Stucki «enquête sur l’alimentation et le repas dans toutes leurs dimensions sociales et religieuses.» Le sujet du banquet ou du repas constitue pour lui une thématique centrale, puisque le repas pris en commun est une activité essentielle de la vie humaine. Celui qui écrit sur le repas écrit sur la vie; en effet, puisque, comme l’affirme Stucki dans la préface au lecteur, «les banquets […] embrassent presque toute la vie humaine, il est inévitable que celui qui écrit au sujet des banquets écrive en même temps au sujets d’un très grand nombre d’occupations de la vie humaine». Stucki aborde ainsi une foule de sujets, s’intéressant à des questions grammaticales, physiques, médicales, éthiques, économiques, politiques, philosophiques et historiques, toutes choses fort utiles à la formation morale et humaine du lecteur. Mais l’ouvrage a aussi des enjeux religieux, puisqu’il s’inscrit dans le contexte des débats théologiques entre catholiques et protestants sur l’Eucharistie dans la seconde moitié du XVIe siècle.
Dans le premier livre, Gessner propose des considérations sur les différents types de repas ou de banquets, en fonction de la plus ou moins grande quantité de nourriture qui y est ingérée; du moment de la journée où les repas sont pris (déjeuner, goûter, etc.); des circonstances qui sont à l’origine du repas (la circoncision juive, une fête, un mariage, etc.); des personnes qui les prennent (Juifs, Grecs, soldats, etc.); de leur caractère privé ou public, sacré ou profane, etc. Le deuxième livre traite surtout des préparatifs des repas (invitation, préparation des mets, vaisselle employée, serviteurs, vêtements qu’on y porte, ablutions qui les précèdent, etc.). Le troisième livre a pour objet le déroulement du banquet (distribution des mets, boissons, danse, jeux, prières, etc.). Une longue table des matières des 35 chapitres du livre I, des 38 du livre II et des 26 du livre III permet de se faire une idée de la formidable diversité de l’œuvre. Notons aussi la présence d’un important Index rerum et verborum de 16 pages.
De cet ouvrage monumental, qui mériterait qu’on lui consacre, en plus des articles auxquels nous renvoyons le lecteur, une étude approfondie sous forme de monographie, et dont nous nous sommes contentés ici de présenter les traits principaux, nous proposons pour l’instant trois textes qui, s’ils ne sont pas représentatifs de l’ensemble de l’œuvre, permettent toutefois de se faire une idée du style, des sources et de la manière de Stucki.
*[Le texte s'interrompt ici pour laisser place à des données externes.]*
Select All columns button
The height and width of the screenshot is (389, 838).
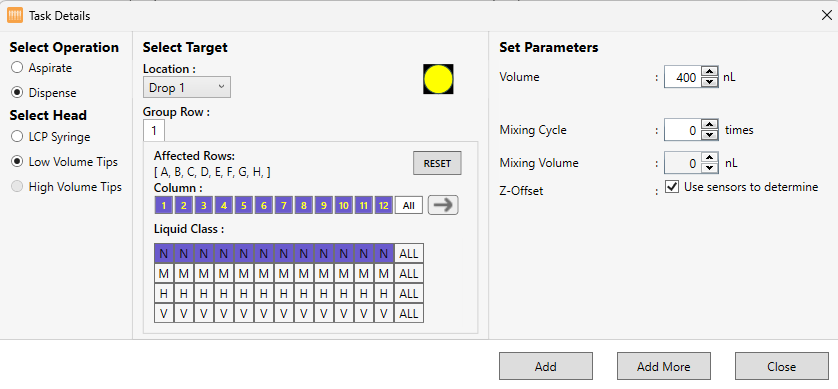click(409, 205)
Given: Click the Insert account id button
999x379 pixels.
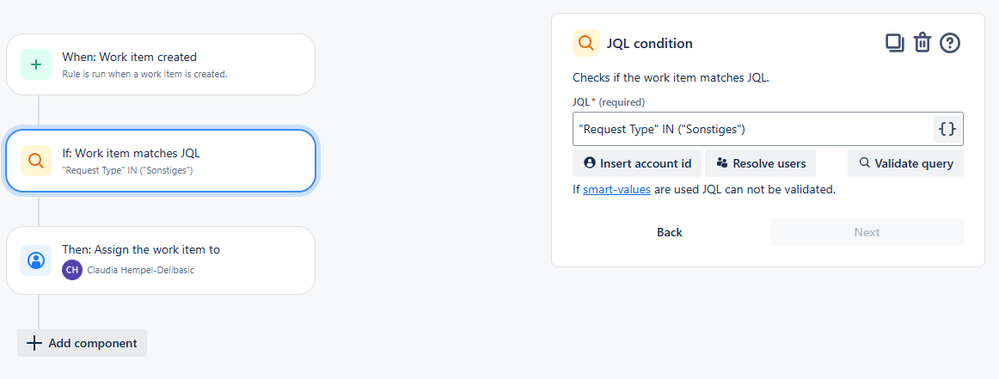Looking at the screenshot, I should pyautogui.click(x=637, y=163).
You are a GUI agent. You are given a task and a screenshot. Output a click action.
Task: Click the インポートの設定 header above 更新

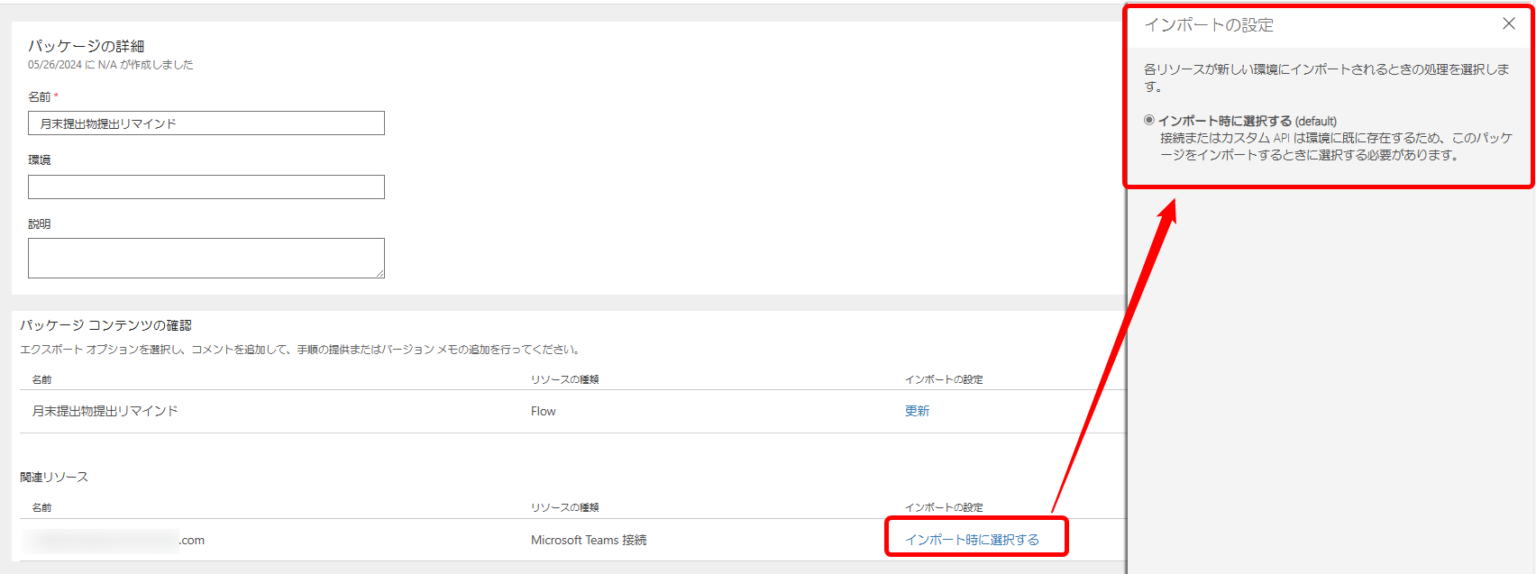click(x=943, y=380)
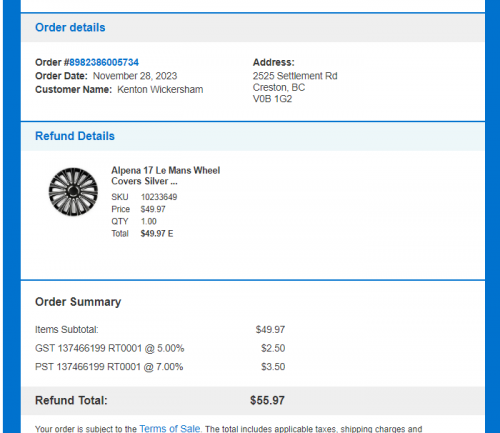
Task: Open the Terms of Sale link
Action: [170, 428]
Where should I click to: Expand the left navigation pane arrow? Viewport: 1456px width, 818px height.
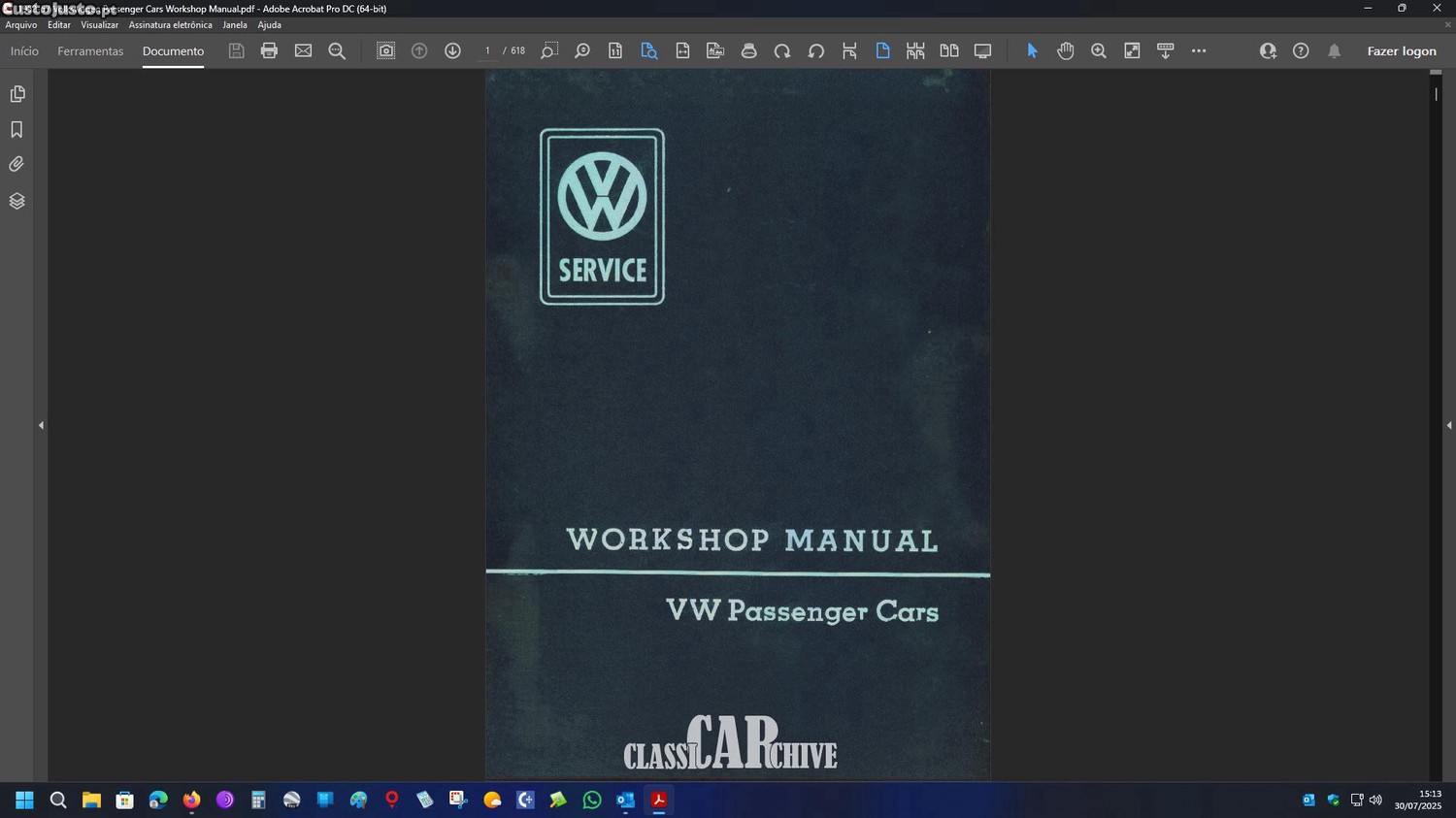pos(41,425)
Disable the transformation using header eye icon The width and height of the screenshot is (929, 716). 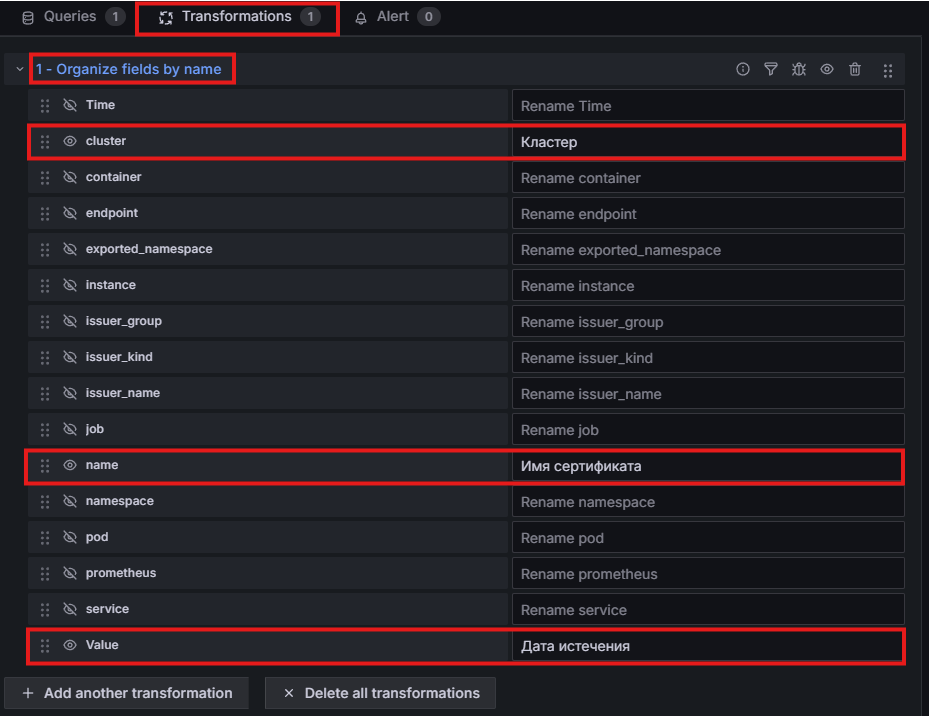827,69
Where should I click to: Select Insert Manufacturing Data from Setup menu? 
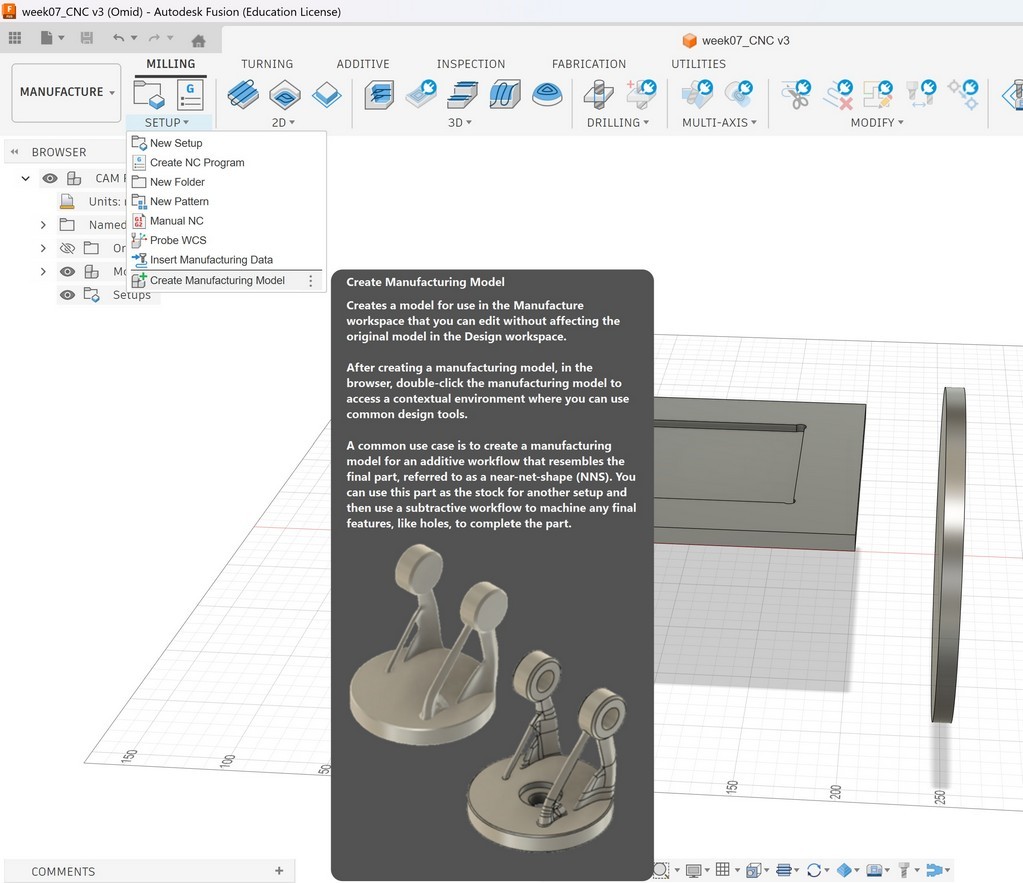point(211,259)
Le premier texte, très court, est tiré du livre I (chap. XIII); s’appuyant notamment sur la Bible, sur les médecins antiques Hippocrate et Celse, Stucki y montre l’importance d’adapter la nourriture à l’âge. Le deuxième texte, également tiré du premier livre (chap. XXVIII), a été choisi pour son lien direct avec la Suisse et son intérêt patriotique; il s’agit d’un passage sur l’hospitalité des Zurichois, dont la source est cette fois l’expérience même de Stucki. Le troisième texte est tiré du livre II (chap. V) et traite de ceux qui se rendent à un repas sans y avoir été invités; on y admire l’érudition de Stucki, qui cite en particulier Homère, Platon, Athénée, ainsi que le Byzantin Eustathe de Thessalonique.